## The data
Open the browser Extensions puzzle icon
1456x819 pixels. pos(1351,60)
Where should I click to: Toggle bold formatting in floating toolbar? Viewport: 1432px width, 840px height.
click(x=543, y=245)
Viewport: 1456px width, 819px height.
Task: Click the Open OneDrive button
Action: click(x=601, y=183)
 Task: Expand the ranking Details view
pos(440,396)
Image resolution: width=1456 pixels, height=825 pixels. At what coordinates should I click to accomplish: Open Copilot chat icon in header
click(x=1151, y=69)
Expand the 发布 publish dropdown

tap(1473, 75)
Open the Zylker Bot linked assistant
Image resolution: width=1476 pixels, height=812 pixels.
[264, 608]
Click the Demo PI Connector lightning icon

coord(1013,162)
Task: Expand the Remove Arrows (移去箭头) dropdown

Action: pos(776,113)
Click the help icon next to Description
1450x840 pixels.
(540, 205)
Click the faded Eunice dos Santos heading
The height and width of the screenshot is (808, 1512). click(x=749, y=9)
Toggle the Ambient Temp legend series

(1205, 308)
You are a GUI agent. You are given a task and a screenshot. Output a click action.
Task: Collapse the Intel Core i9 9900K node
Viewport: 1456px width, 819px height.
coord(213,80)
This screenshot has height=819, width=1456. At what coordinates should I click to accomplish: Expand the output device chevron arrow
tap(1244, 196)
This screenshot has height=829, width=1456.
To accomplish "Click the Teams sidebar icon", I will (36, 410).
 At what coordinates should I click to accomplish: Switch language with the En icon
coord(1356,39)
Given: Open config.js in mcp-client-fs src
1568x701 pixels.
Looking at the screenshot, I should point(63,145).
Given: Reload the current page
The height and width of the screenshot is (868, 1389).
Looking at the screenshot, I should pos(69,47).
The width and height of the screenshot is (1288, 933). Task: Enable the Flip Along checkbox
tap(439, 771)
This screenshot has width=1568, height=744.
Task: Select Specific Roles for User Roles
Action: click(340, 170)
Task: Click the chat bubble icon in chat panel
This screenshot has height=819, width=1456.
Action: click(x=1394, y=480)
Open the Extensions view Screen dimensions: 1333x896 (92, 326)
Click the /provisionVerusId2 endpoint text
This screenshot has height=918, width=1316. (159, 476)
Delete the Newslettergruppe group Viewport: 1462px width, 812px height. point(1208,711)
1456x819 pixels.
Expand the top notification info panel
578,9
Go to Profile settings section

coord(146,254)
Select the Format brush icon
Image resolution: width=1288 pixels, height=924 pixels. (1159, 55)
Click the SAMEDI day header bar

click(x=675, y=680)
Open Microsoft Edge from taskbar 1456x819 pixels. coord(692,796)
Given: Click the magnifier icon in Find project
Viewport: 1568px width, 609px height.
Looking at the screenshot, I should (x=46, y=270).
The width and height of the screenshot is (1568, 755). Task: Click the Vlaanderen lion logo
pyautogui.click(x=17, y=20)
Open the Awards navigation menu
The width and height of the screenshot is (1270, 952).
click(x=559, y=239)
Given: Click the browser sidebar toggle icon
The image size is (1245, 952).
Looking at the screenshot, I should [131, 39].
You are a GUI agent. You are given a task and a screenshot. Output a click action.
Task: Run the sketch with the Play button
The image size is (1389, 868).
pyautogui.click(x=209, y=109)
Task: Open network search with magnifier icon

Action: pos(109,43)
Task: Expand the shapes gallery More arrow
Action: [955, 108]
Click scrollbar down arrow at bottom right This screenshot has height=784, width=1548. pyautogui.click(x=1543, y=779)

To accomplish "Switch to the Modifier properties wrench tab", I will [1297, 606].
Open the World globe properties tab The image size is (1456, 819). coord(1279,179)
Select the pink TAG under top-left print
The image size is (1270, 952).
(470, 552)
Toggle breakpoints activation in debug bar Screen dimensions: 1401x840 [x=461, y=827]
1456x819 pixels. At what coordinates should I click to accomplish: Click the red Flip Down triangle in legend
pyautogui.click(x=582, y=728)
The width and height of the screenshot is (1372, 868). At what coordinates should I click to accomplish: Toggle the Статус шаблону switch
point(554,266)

## What to produce
Please give back all of the records exactly as written.

## Solution
Open the browser Extensions puzzle icon
1456x819 pixels. pos(1351,60)
Where should I click to: Toggle bold formatting in floating toolbar? Viewport: 1432px width, 840px height.
click(x=543, y=245)
Viewport: 1456px width, 819px height.
Task: Click the Open OneDrive button
Action: click(x=601, y=183)
 Task: Expand the ranking Details view
pos(440,396)
Image resolution: width=1456 pixels, height=825 pixels. At what coordinates should I click to accomplish: Open Copilot chat icon in header
click(x=1151, y=69)
Expand the 发布 publish dropdown

tap(1473, 75)
Open the Zylker Bot linked assistant
Image resolution: width=1476 pixels, height=812 pixels.
[264, 608]
Click the Demo PI Connector lightning icon

coord(1013,162)
Task: Expand the Remove Arrows (移去箭头) dropdown

Action: pos(776,113)
Click the help icon next to Description
1450x840 pixels.
(540, 205)
Click the faded Eunice dos Santos heading
The height and width of the screenshot is (808, 1512). click(x=749, y=9)
Toggle the Ambient Temp legend series

(1205, 308)
You are a GUI agent. You are given a task and a screenshot. Output a click action.
Task: Collapse the Intel Core i9 9900K node
Viewport: 1456px width, 819px height.
coord(213,80)
This screenshot has height=819, width=1456. At what coordinates should I click to accomplish: Expand the output device chevron arrow
tap(1244, 196)
This screenshot has height=829, width=1456.
To accomplish "Click the Teams sidebar icon", I will (36, 410).
 At what coordinates should I click to accomplish: Switch language with the En icon
coord(1356,39)
Given: Open config.js in mcp-client-fs src
1568x701 pixels.
Looking at the screenshot, I should point(63,145).
Given: Reload the current page
The height and width of the screenshot is (868, 1389).
Looking at the screenshot, I should pos(69,47).
The width and height of the screenshot is (1288, 933). Task: Enable the Flip Along checkbox
tap(439, 771)
This screenshot has width=1568, height=744.
Task: Select Specific Roles for User Roles
Action: click(340, 170)
Task: Click the chat bubble icon in chat panel
This screenshot has height=819, width=1456.
Action: click(x=1394, y=480)
Open the Extensions view Screen dimensions: 1333x896 (92, 326)
Click the /provisionVerusId2 endpoint text
This screenshot has height=918, width=1316. (159, 476)
Delete the Newslettergruppe group Viewport: 1462px width, 812px height. point(1208,711)
1456x819 pixels.
Expand the top notification info panel
578,9
Go to Profile settings section

coord(146,254)
Select the Format brush icon
Image resolution: width=1288 pixels, height=924 pixels. (1159, 55)
Click the SAMEDI day header bar

click(x=675, y=680)
Open Microsoft Edge from taskbar 1456x819 pixels. coord(692,796)
Given: Click the magnifier icon in Find project
Viewport: 1568px width, 609px height.
Looking at the screenshot, I should (x=46, y=270).
The width and height of the screenshot is (1568, 755). Task: Click the Vlaanderen lion logo
pyautogui.click(x=17, y=20)
Open the Awards navigation menu
The width and height of the screenshot is (1270, 952).
click(x=559, y=239)
Given: Click the browser sidebar toggle icon
The image size is (1245, 952).
Looking at the screenshot, I should [131, 39].
You are a GUI agent. You are given a task and a screenshot. Output a click action.
Task: Run the sketch with the Play button
The image size is (1389, 868).
pyautogui.click(x=209, y=109)
Task: Open network search with magnifier icon

Action: pos(109,43)
Task: Expand the shapes gallery More arrow
Action: [955, 108]
Click scrollbar down arrow at bottom right This screenshot has height=784, width=1548. pyautogui.click(x=1543, y=779)

To accomplish "Switch to the Modifier properties wrench tab", I will [1297, 606].
Open the World globe properties tab The image size is (1456, 819). coord(1279,179)
Select the pink TAG under top-left print
The image size is (1270, 952).
(470, 552)
Toggle breakpoints activation in debug bar Screen dimensions: 1401x840 [x=461, y=827]
1456x819 pixels. At what coordinates should I click to accomplish: Click the red Flip Down triangle in legend
pyautogui.click(x=582, y=728)
The width and height of the screenshot is (1372, 868). At what coordinates should I click to accomplish: Toggle the Статус шаблону switch
point(554,266)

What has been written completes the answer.